- **AIM OF THE TASK**:
What you return must be an exact copy of the lines in the listing below between the line holding "At what coordinates should I click to accomplish: Share" and the line holding "The image size is (1502, 812).", inclusive, and nothing more.

- **GIVEN RECORDS**:
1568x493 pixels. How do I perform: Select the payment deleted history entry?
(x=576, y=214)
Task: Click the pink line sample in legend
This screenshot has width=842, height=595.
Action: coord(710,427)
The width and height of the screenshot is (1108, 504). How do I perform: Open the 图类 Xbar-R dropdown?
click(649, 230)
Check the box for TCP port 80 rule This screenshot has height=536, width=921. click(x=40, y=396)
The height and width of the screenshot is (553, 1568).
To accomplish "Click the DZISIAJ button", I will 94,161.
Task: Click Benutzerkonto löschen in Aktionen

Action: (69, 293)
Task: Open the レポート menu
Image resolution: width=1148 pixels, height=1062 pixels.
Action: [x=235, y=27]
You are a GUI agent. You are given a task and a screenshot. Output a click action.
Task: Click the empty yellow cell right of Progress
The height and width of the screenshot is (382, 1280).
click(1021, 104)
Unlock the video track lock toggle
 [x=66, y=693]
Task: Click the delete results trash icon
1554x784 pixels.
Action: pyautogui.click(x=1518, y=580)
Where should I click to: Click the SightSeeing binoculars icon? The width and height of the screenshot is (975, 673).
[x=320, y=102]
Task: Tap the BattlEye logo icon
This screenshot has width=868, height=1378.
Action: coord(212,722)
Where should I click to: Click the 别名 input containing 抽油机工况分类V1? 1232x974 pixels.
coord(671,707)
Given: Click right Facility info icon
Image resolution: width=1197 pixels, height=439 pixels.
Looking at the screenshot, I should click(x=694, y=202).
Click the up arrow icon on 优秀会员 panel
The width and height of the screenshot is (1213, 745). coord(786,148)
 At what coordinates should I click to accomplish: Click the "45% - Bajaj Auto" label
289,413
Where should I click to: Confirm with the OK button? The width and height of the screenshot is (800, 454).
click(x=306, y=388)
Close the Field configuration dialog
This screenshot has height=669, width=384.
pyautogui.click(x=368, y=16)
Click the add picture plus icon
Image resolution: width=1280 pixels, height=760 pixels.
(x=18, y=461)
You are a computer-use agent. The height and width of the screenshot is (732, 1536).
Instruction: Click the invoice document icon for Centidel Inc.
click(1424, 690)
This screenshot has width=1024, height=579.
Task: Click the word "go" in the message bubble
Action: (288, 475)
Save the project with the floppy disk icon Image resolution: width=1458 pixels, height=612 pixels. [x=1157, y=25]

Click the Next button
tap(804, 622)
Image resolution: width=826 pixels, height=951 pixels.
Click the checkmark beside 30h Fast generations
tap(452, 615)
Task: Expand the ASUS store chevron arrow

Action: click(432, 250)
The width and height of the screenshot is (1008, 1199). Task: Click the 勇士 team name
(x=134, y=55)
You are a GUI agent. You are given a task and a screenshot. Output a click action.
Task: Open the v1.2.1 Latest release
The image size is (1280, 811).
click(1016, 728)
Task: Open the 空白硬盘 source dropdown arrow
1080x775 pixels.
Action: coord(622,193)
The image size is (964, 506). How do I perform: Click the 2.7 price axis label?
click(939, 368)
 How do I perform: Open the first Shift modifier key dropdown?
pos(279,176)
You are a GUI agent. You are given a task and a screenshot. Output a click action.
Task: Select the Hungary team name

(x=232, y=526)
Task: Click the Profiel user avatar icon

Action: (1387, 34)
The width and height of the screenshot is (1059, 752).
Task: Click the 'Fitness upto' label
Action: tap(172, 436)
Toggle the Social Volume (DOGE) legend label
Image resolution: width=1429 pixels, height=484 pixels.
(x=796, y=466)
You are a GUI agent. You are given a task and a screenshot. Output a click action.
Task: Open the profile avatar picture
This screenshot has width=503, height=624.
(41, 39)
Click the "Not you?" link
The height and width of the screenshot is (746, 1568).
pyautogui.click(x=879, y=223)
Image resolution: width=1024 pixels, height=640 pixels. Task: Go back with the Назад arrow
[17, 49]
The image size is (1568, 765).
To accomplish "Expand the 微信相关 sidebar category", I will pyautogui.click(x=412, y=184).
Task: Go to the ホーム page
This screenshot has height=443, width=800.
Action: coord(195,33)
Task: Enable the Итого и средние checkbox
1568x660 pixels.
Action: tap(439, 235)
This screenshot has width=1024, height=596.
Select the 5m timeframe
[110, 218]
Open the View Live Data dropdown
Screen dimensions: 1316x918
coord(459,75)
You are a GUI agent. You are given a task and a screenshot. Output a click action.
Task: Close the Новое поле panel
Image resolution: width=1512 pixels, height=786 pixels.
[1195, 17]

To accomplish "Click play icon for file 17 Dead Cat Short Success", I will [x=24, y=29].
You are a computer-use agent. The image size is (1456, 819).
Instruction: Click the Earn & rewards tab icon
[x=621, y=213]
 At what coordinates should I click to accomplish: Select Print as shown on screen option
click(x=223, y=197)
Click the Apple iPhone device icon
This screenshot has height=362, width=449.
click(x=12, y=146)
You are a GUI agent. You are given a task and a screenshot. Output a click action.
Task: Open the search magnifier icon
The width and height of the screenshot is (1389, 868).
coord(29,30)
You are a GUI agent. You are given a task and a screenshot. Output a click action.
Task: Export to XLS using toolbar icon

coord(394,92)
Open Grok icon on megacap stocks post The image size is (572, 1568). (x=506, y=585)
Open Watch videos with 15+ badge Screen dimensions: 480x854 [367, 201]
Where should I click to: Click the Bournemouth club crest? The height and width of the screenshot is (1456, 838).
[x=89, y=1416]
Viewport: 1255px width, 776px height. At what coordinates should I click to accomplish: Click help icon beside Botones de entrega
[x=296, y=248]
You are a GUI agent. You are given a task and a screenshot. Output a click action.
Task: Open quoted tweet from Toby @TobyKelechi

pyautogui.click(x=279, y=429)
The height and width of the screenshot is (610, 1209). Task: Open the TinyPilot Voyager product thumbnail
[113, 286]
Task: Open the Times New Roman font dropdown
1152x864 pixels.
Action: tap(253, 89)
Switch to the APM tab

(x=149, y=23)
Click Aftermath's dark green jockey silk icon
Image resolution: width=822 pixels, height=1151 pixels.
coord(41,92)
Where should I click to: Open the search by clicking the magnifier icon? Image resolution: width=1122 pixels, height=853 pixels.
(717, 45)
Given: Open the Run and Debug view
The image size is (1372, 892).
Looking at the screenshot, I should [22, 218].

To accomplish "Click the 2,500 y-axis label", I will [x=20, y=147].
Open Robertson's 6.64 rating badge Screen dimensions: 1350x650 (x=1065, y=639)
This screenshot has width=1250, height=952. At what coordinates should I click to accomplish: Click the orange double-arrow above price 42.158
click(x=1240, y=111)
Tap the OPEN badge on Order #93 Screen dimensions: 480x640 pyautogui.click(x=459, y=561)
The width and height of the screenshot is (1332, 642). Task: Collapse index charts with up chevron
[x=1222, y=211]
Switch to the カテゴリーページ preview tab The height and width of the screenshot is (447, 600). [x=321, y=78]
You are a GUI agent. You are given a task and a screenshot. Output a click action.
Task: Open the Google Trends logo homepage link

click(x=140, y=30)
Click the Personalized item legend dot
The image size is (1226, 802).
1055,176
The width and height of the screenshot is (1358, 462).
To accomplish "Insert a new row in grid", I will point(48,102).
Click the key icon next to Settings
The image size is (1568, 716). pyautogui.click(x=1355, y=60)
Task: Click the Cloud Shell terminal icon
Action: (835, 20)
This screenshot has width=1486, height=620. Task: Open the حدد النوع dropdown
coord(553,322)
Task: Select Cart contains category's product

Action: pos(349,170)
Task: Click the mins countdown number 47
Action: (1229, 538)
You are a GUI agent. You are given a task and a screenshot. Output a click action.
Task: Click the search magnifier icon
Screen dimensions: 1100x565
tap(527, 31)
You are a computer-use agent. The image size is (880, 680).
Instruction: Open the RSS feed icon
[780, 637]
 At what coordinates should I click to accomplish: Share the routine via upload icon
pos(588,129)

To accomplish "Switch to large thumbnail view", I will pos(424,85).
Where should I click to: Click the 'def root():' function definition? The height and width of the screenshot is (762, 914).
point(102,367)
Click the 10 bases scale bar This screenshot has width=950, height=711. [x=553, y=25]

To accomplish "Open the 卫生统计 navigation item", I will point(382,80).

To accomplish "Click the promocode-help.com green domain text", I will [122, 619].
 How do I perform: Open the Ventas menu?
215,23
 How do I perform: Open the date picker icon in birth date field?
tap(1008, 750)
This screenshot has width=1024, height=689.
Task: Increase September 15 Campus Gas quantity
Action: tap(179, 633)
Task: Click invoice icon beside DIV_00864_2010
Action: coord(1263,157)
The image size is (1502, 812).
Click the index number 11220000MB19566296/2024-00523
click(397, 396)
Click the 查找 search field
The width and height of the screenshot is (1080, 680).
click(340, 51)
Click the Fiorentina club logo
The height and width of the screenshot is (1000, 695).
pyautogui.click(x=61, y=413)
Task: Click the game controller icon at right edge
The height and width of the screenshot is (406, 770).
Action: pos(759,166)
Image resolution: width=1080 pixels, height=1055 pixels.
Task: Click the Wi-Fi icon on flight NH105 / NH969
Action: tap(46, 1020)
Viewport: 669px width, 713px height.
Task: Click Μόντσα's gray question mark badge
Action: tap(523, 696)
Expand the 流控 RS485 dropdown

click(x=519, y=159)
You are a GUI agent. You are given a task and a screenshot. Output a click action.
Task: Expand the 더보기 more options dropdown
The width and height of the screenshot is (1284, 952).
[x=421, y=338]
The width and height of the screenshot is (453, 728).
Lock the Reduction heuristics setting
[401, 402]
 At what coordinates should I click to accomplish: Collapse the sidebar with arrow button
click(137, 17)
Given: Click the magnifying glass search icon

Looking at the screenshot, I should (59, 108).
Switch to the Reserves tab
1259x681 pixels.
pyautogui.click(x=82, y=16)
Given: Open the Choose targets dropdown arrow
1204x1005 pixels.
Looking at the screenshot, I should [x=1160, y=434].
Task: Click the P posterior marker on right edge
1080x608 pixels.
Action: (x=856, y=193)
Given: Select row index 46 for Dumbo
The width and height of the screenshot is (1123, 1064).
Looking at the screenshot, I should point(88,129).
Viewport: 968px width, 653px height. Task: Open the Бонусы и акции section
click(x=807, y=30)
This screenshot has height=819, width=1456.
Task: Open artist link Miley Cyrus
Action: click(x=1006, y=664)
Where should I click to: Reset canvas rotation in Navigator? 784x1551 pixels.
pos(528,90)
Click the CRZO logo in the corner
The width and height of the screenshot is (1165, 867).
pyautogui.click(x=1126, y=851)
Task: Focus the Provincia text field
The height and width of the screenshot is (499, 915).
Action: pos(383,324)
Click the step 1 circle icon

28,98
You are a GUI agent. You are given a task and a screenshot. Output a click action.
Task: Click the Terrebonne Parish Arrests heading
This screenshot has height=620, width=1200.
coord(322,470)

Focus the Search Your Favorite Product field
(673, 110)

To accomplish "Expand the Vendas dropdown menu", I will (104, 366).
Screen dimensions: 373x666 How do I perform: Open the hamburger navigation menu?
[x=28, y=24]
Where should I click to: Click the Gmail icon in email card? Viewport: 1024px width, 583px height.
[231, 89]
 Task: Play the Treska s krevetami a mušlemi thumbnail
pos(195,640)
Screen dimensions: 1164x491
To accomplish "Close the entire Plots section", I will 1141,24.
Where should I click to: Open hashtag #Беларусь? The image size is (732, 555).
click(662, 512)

- **EXERCISE ANSWER**:
 At what coordinates should I click to accomplish: Share the routine via upload icon
pos(588,129)

To accomplish "Switch to large thumbnail view", I will pos(424,85).
Where should I click to: Click the 'def root():' function definition? The height and width of the screenshot is (762, 914).
point(102,367)
Click the 10 bases scale bar This screenshot has width=950, height=711. [x=553, y=25]

To accomplish "Open the 卫生统计 navigation item", I will point(382,80).

To accomplish "Click the promocode-help.com green domain text", I will [122, 619].
 How do I perform: Open the Ventas menu?
215,23
 How do I perform: Open the date picker icon in birth date field?
tap(1008, 750)
This screenshot has width=1024, height=689.
Task: Increase September 15 Campus Gas quantity
Action: tap(179, 633)
Task: Click invoice icon beside DIV_00864_2010
Action: coord(1263,157)
The image size is (1502, 812).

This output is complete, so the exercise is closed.